Beirut Militia Fighter Killed 223 Before Christ Changed His Life


By Mark Ellis
Senior Correspondent, ASSIST News Service

LAFAYETTE, GEORGIA (ANS)– As a teenager, they trained him to kill Christians and Jews as Beirut dissolved into the chaos of civil war. Before his 17th birthday, his fellow street warriors credited him with 223 kills—mostly against rival militias. Then a missionary witnessed to him in the streets about one who could remove the bloodguilt that drenched his hands. He listened long enough to lay his guns down forever.

“My life and other lives meant nothing to me,” says Zachariah Anani, director of evangelism for Millions to Millions Ministries International.

Growing up, his Sunni Muslim family wanted him to follow the tradition set by his great grandfather and become an imam. “I was introduced to Islamic schools since I was three-years-old,” he recalls.
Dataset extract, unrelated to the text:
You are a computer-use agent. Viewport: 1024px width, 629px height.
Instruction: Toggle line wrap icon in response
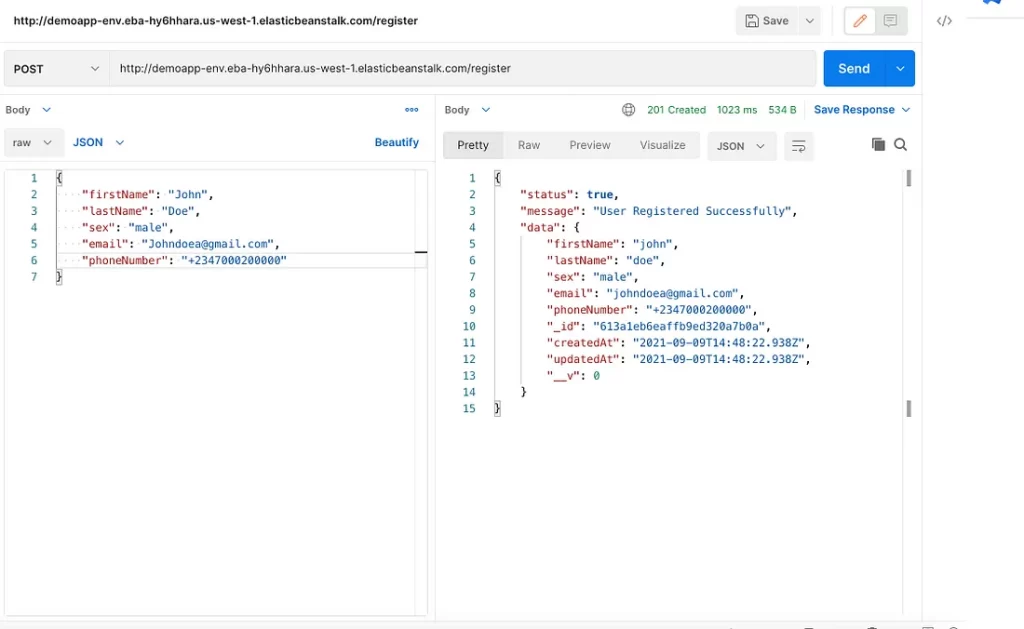click(798, 146)
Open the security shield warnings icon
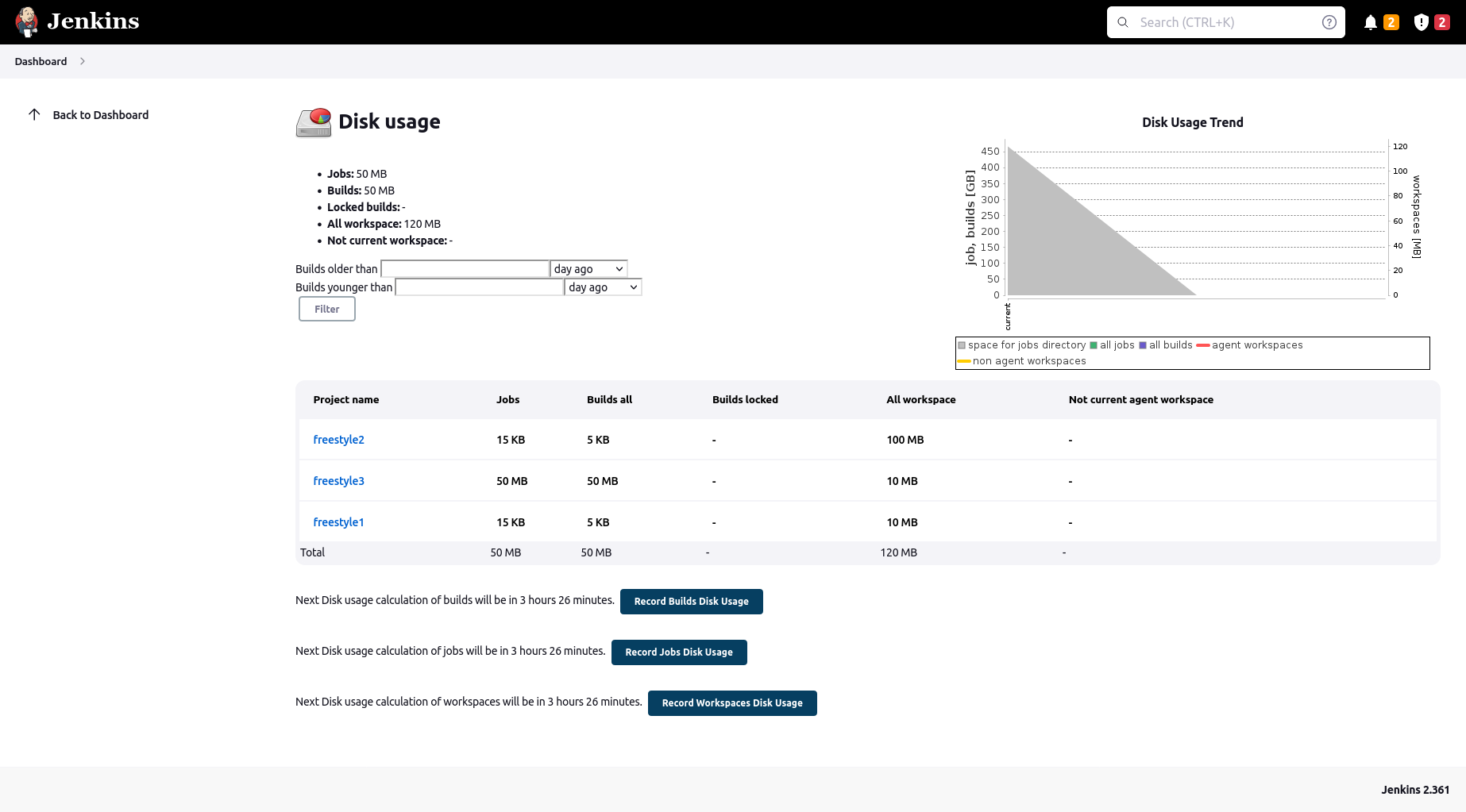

When he started training to be an Islamic warrior at 13, his family was delighted. “Only a warrior who dies on the battlefield according to Islamic doctrine has a right to reach heaven, and his family is to be shielded and respected.”

In the early 1970s, many small Islamic gangs or “fragments” operated in Beirut, supported by the Palestinian Liberation Organization. Over time, these smaller groups became part of Hezbollah, Hamas and other Jihadist groups. “I was equipped, trained, and sent out to kill Jews and Christians, and of course, Americans,” Anani says. He received a point on his chart every time he killed someone—if witnessed by two other fighters. “I had 223 points,” he says. “I thought I would be killed before I was 18 or 19.”

One day as Anani prowled the streets of Beirut he ran into a missionary affiliated with Operation Mobilization who happened to be preaching on a street corner. “I was passing by when this guy said: ‘Jesus Christ will give you new life, hope, and salvation.’” The words caught his attention and he stopped to listen and talk.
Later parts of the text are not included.